« Montréal est spleenétique, en mars, et, dirait-on, ce mardi a absorbé les tristesses de mois entiers pour les recracher sur la ville sous forme de grisailles, de neige mouillée, d’un air humide et froid à vous transpercer les os. » En une phrase, Pierre Samson laisse entrevoir les temps de misère qui ont, un jour, ébranlé la métropole. C’est comme si les lecteurs, eux aussi, subissaient la lourde atmosphère de déception, de pauvreté et de panique qui secouait le Montréal des années 1930.
Résultat des nombreux abus de pouvoir des forces de l’ordre sur les gens démunis et sur les immigrants, le meurtre de Nikita Zynchuck, un immigrant ukrainien abattu de sang-froid par un policier, vient jeter un voile de terreur et de découragement profond sur les quartiers populaires. C’est le début d’une course contre la montre qui affecte toute la ville, lassée des drames qui surviennent depuis la Grande Crise. Tout en tension et en soubresauts, Le Mammouth de Pierre Samson (Héliotrope) met en lumière les jours qui précèdent et qui suivent la tragédie de la mort de Zynchuck, dit le Mammouth.
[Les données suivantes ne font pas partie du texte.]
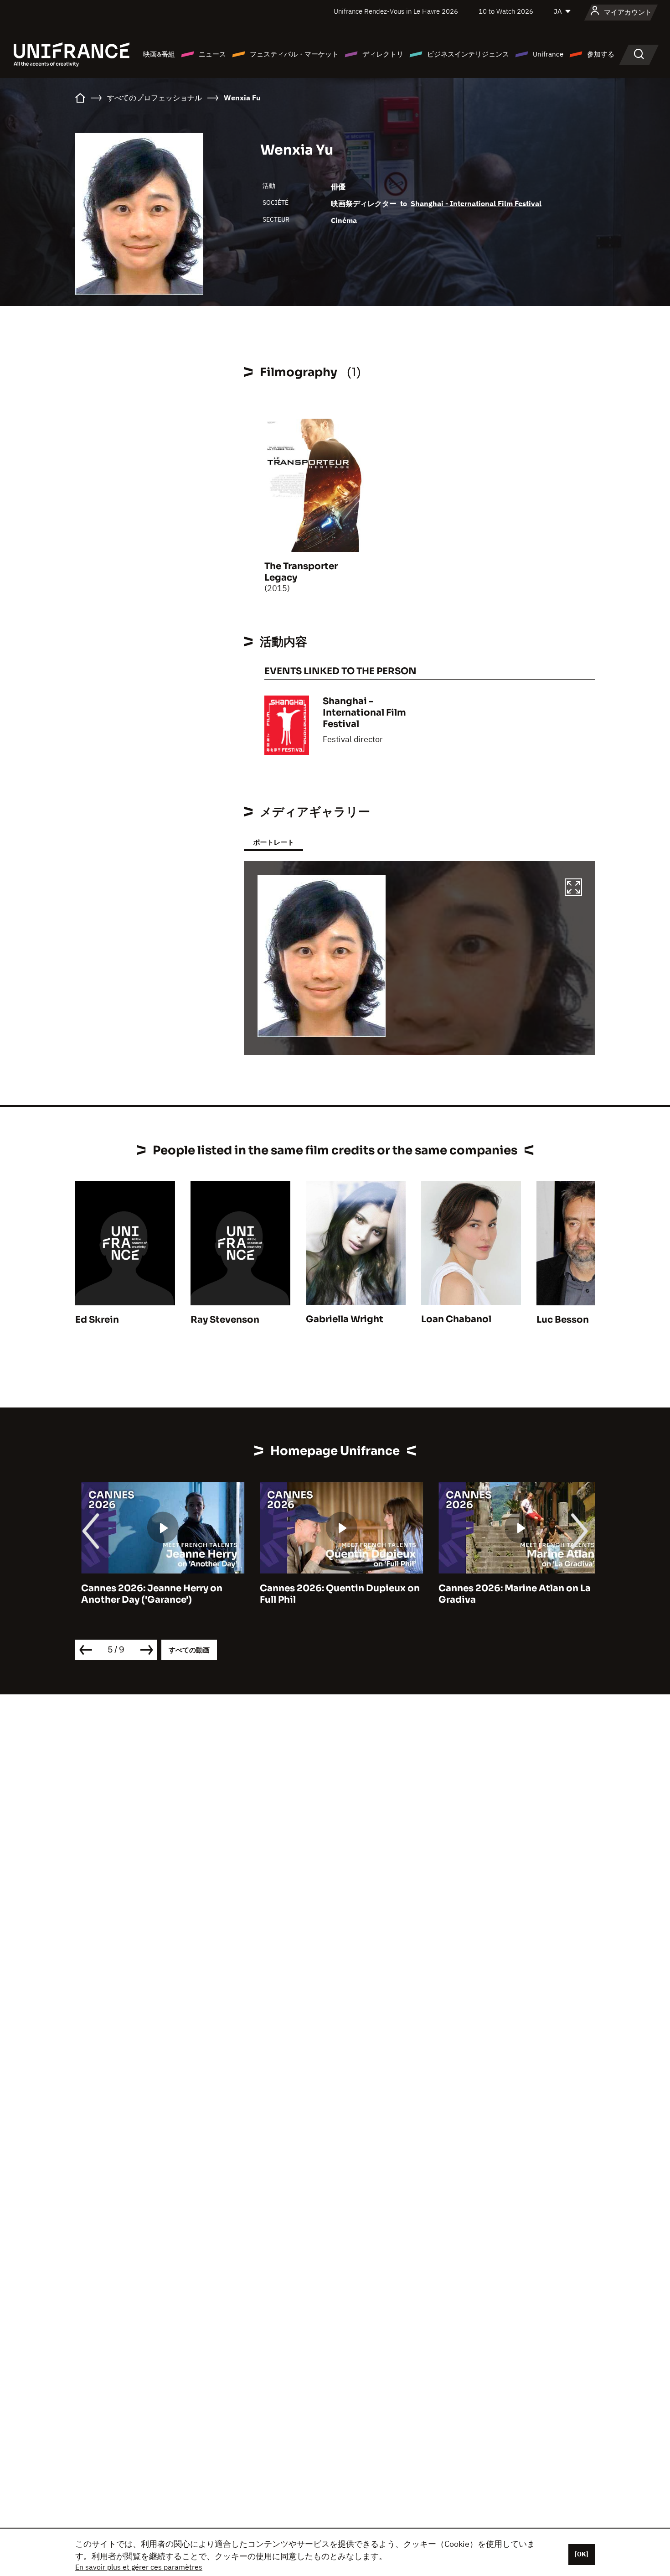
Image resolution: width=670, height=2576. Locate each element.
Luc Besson (562, 1319)
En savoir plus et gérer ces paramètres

Parmi les témoins du drame, on retrouve Simone et Joshua. Des frissons sous la peau et une tension culturelle omniprésente accompagnent les déboires de ces deux jeunes personnages bien différents, pourtant rassemblés par un étrange amalgame de circonstances pour que la justice puisse triompher.
Grâce à de riches descriptions et à une chronologie rigoureuse, Samson éblouit par la facilité déconcertante avec laquelle il fait ressentir les tensions palpables et le capharnaüm d’émotions qui bouleversent les personnages. Cette œuvre est une véritable ode à la solidarité, à l’amour et à l’importance de la camaraderie, en plus de mettre en lumière les injustices vécues par les femmes et les immigrants, broyés par un système injuste et profiteur.
Les yeux poursuivent une course effrénée entre les phrases parfois interminables qui peuplent ce roman. Il est même possible de se demander si le rythme indomptable des mots pourra tenir les lecteurs en haleine jusqu’à la fin. Les personnages, les sous-histoires et les lieux s’entremêlent au point qu’il peut devenir facile d’y perdre pied.
En somme, Le Mammouth transporte et subjugue par les innombrables obstacles qui se dressent devant les personnages, au détour de chaque coin de rue, de chaque carrefour. Les lecteurs chevronnés sauront s’y retrouver et retracer l’Histoire oubliée.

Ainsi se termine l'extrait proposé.